A nutricionista afirmou que, se ingerido em excesso, o café pode aumentar a frequência cardíaca e deixar o corpo em estado de alerta. “É por isso que seu consumo em excesso pode ser perigoso para o corpo, visto que pode criar cenários oportunos para fadiga motora e crises de ansiedade” disse. “Consumi-lo em grandes quantidades também pode estar associado a elevação nos níveis de colesterol e da pressão arterial”, afirmou. A profissional afirmou que o Ministério da Saúde recomenda para um adulto a dose diária máxima de três xícaras ou até o volume 100 ml por dia.

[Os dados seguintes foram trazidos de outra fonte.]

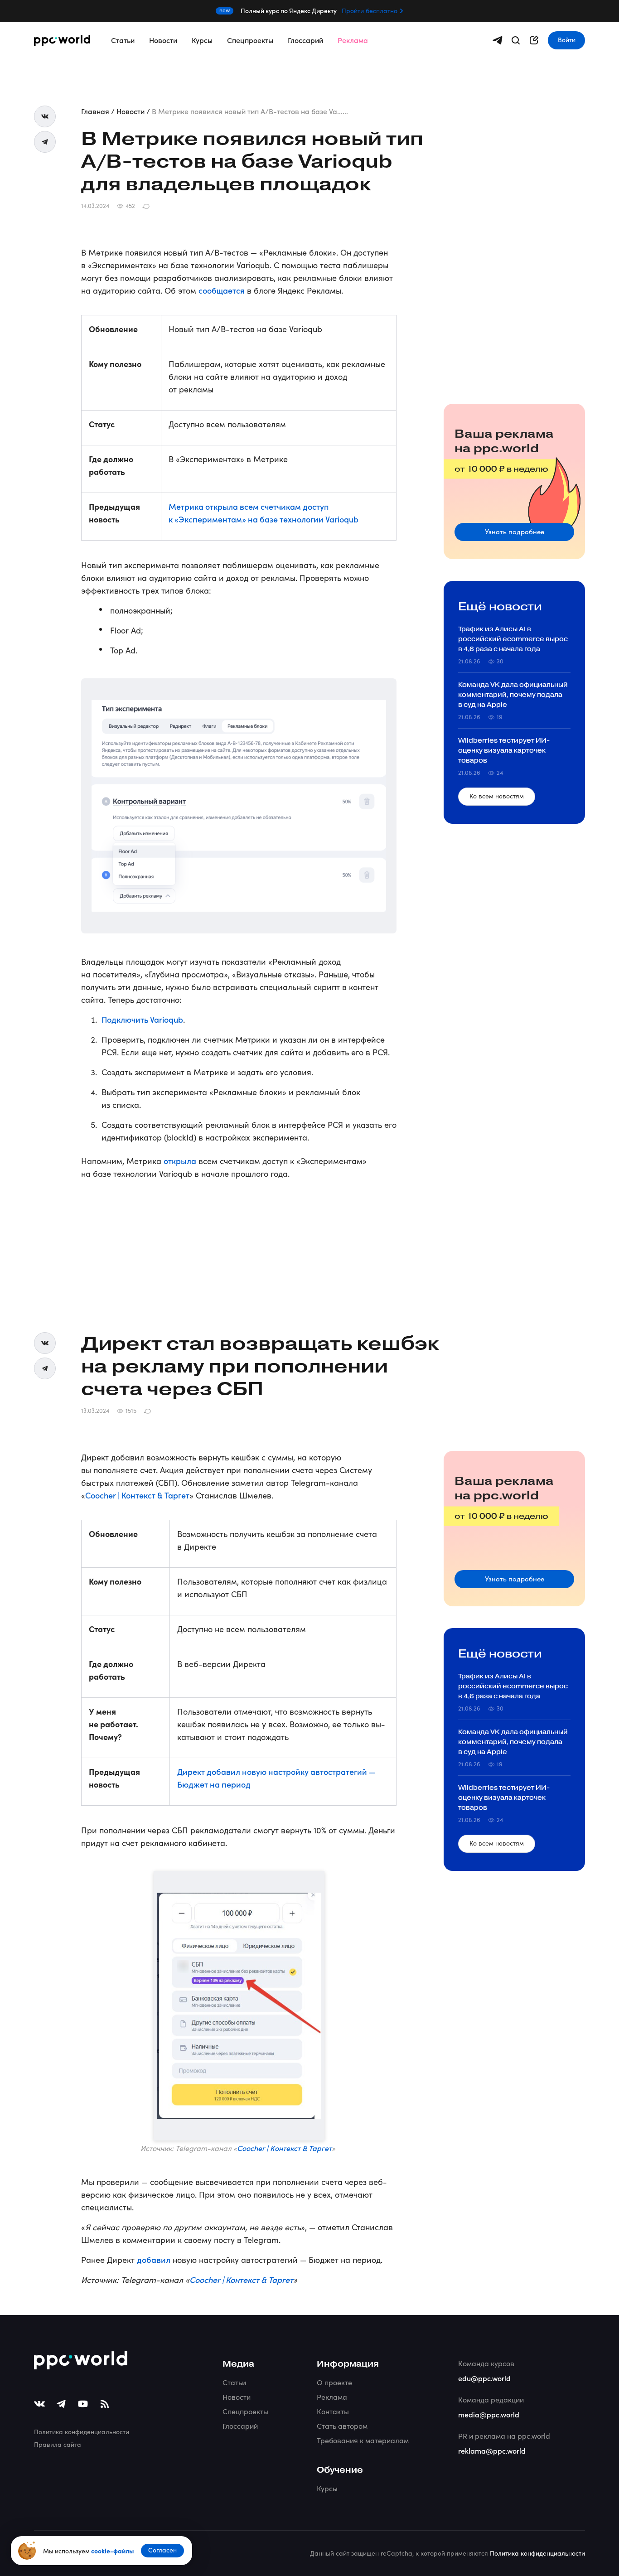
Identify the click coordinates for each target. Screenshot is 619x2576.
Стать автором (342, 2426)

O excesso do consumo do café também está associado a casos de úlcera, gastrite e refluxo ou outras doenças gastrointestinais, causando desconforto e dor devido ser estimulante da secreção ácida e da pepsina do estômago é o que afirma o médico gastroenterologista, Thiago Patta, diretor do Instituto de Videocirurgia, Gastrocirurgia e Obesidade de Rondônia. Por isso, o médico afirma que não é correto ingerir o café em jejum. “O interessante é o café ser ingerido após a refeição, para tirar aquela sonolência que dá após nos alimentarmos”, afirmou.

Café com Leite

O parceiro mais famoso do café é o leite, não é pra menos, pois a nutricionista afirma que quando consumido com leite, o café tem seu valor nutricional aumentado, “principalmente para crianças e idosos”, afirmou. Ela pondera que a medida ideal é no máximo a metade de cada, ou a prevalência do leite na mistura, pois o excesso de café pode interferir reduzindo a absorção do cálcio presente no leite.

Além disso, o leite tem o poder de ajudar a neutralizar o efeito danoso do café como agente causador das azias, gastrites e refluxos. Patta afirma “essa mistura pode diminuir a ação estimulante da secreção ácida do estômago, o que reduz o refluxo gástrico e a sensação de desconforto”.